▸ **What to work on**: Return, unchanged, every line of the material from the one containing "This screenshot has height=720, width=1280." down to the one containing "Global saturation is", with both of those lines included.
** start Supplied material **
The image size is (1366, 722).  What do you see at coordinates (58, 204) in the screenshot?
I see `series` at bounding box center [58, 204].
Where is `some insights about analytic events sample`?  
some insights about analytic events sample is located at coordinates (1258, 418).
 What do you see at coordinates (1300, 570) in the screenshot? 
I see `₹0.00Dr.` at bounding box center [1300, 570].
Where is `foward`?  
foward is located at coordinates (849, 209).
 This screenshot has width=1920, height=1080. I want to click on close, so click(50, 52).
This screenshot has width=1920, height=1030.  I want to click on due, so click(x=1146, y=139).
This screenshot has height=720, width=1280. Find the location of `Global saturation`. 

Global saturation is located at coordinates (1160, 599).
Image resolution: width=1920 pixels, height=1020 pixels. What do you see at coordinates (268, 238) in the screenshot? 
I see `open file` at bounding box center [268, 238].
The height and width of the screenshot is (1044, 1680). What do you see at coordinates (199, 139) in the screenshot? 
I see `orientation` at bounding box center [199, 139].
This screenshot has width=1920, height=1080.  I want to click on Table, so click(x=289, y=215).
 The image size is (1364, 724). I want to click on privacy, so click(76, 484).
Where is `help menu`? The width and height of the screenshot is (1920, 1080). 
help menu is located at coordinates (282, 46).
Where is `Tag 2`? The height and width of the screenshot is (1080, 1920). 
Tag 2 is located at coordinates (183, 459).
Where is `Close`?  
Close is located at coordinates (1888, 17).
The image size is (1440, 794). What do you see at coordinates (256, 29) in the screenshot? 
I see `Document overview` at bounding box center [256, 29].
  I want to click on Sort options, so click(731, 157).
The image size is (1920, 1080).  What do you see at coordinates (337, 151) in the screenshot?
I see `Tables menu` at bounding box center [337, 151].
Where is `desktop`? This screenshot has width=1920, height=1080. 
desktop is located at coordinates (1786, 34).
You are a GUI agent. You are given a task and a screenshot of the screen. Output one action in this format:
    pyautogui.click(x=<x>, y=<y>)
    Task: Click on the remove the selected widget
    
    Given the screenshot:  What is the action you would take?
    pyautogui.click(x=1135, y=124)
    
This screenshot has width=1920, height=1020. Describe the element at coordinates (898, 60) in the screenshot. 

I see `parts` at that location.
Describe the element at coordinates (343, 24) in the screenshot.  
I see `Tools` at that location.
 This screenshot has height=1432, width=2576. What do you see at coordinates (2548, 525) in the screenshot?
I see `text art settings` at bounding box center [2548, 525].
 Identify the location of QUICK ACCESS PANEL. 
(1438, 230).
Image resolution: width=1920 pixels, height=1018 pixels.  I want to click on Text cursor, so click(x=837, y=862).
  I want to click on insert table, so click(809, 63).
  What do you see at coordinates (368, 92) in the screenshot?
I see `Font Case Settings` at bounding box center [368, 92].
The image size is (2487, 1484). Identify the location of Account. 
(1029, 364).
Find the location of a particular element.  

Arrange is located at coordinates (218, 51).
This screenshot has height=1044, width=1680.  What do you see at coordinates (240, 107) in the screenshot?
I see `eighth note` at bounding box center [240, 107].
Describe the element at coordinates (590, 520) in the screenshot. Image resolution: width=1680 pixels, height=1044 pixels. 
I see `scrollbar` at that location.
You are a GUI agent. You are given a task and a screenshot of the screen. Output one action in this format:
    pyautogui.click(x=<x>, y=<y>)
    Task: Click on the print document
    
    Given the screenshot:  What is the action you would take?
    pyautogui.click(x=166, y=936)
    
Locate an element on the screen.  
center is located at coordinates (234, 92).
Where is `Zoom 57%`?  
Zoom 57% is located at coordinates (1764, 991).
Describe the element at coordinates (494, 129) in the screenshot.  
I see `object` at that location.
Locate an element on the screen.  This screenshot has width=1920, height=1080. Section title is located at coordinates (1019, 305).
** end Supplied material **
▸ **Solution for this exercise**:
This screenshot has height=720, width=1280. Find the location of `Global saturation`. 

Global saturation is located at coordinates (1160, 599).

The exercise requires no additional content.